● Records for the task
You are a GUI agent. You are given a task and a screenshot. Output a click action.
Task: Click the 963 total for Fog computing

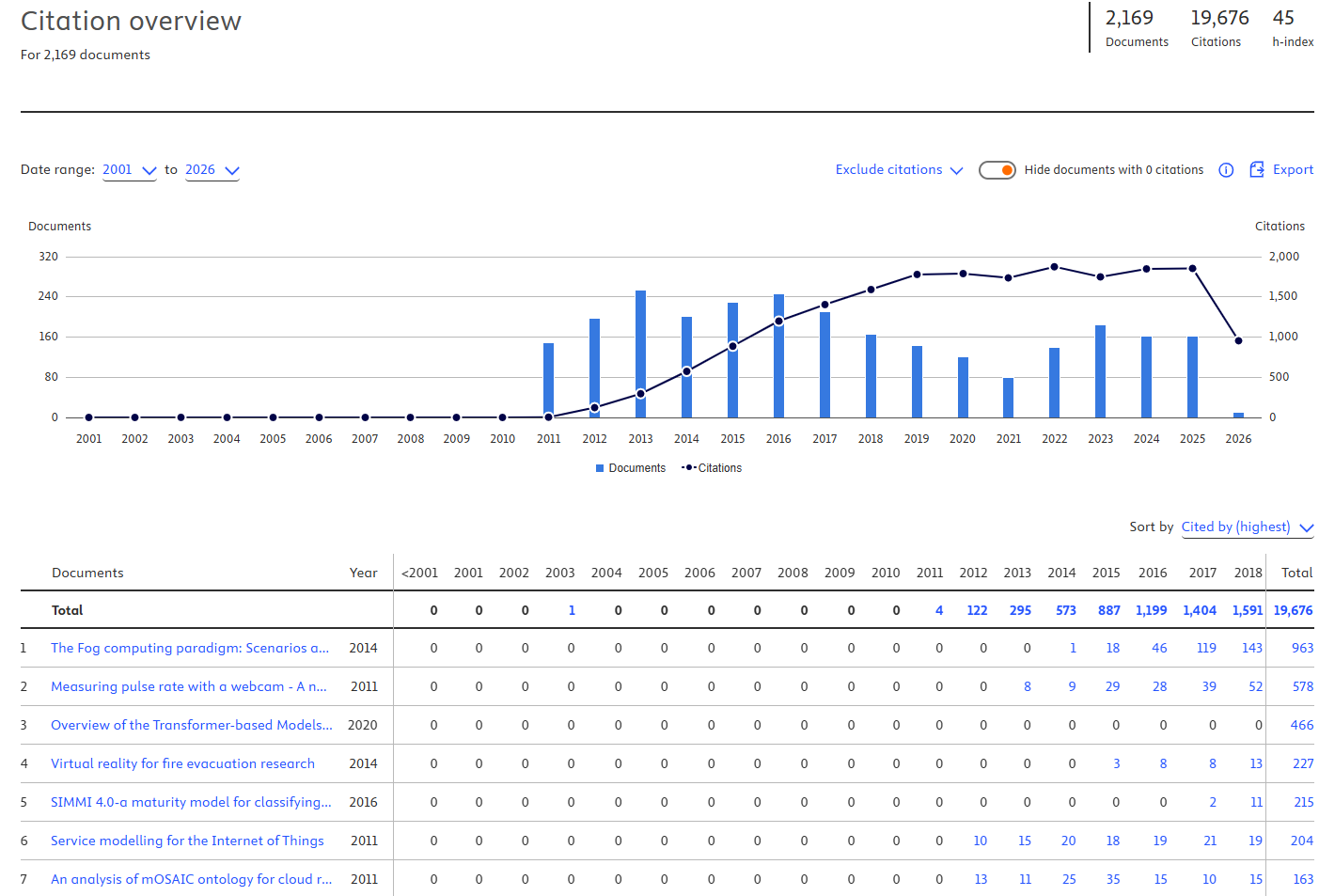1302,648
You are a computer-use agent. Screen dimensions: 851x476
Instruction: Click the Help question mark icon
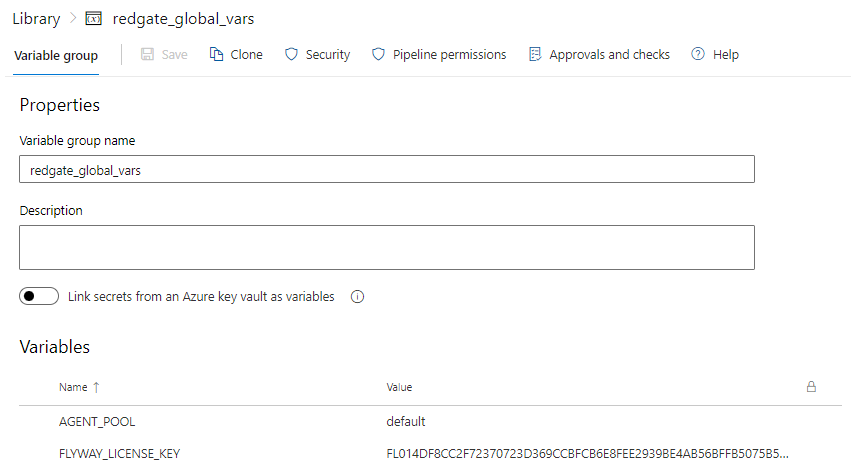pyautogui.click(x=698, y=54)
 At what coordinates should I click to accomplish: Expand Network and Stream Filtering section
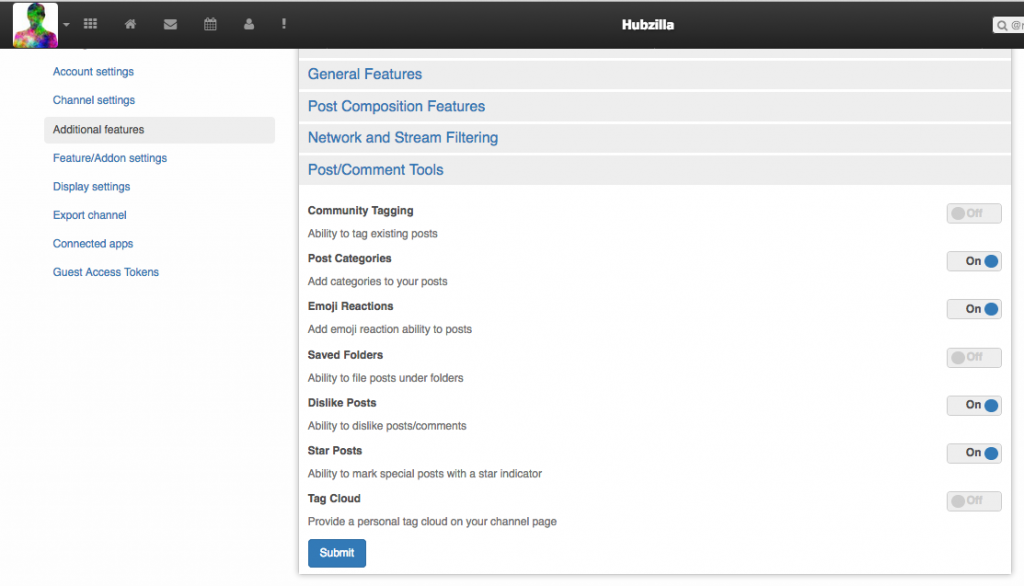pyautogui.click(x=402, y=138)
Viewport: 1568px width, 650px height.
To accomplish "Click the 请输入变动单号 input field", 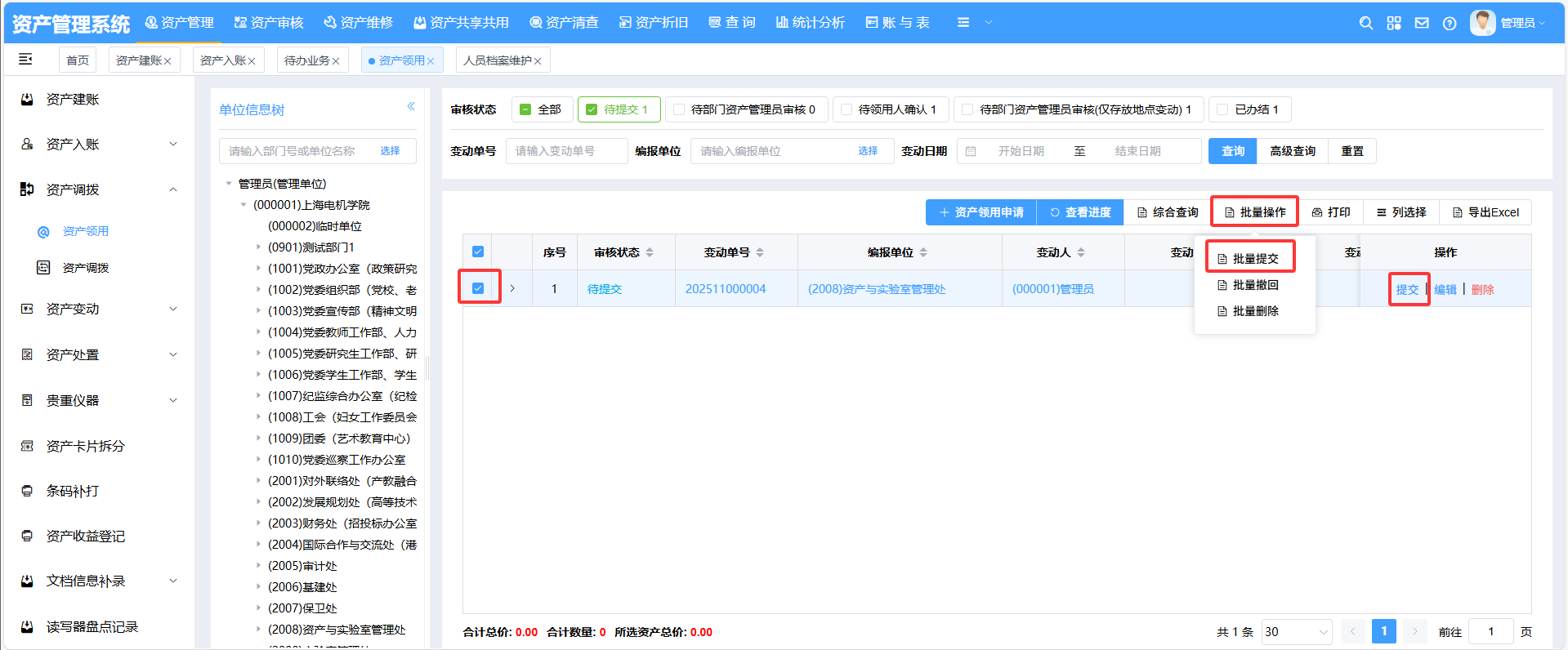I will click(x=566, y=151).
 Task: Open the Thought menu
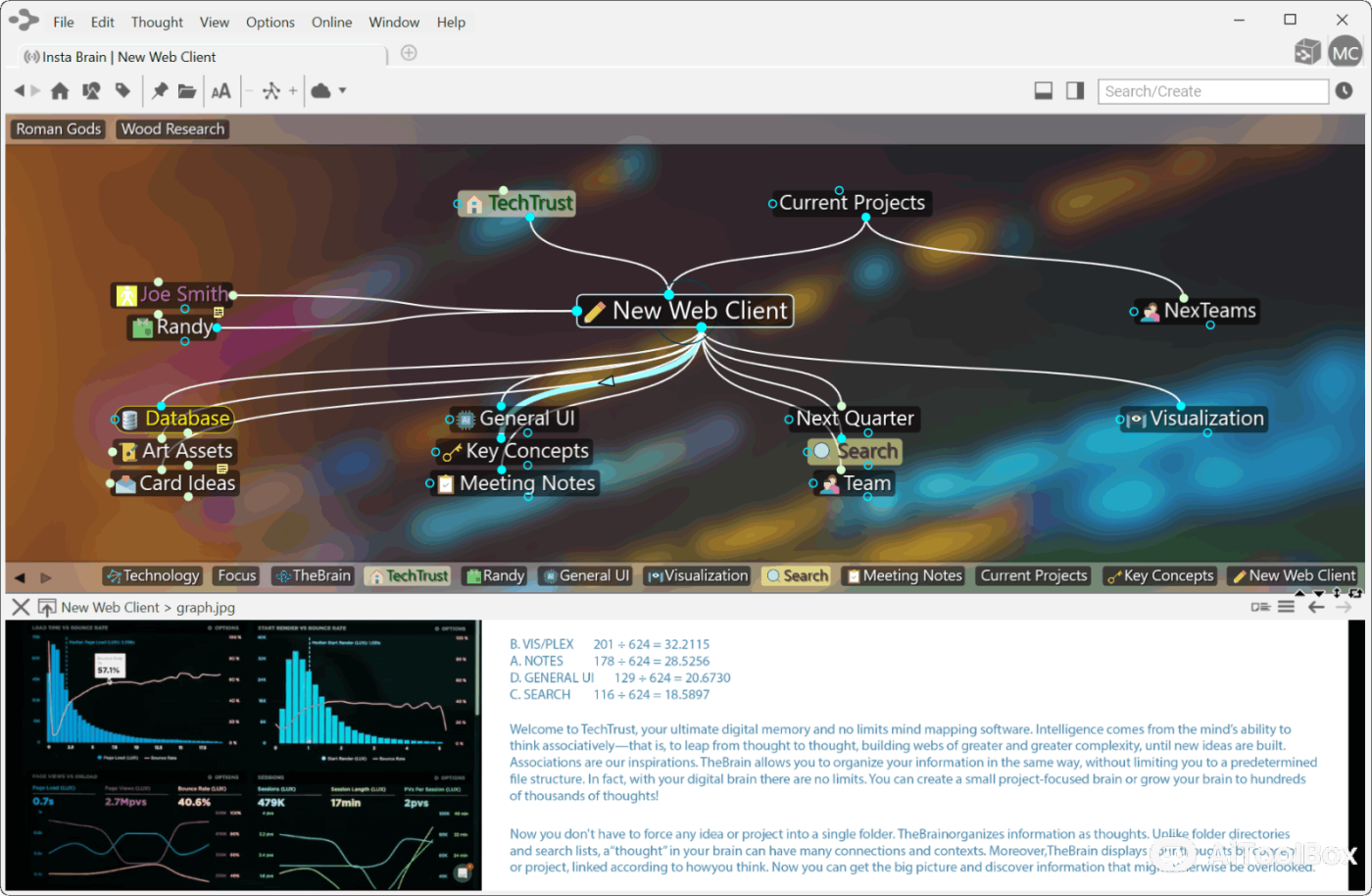point(157,23)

● Your assignment
Which lines of the listing above hold the word "agent"? Copy each of them.

● Problem solution
You are a GUI agent. You are given a task and a screenshot. Output a click action.
You are a computer-use agent. Screen dimensions: 851x476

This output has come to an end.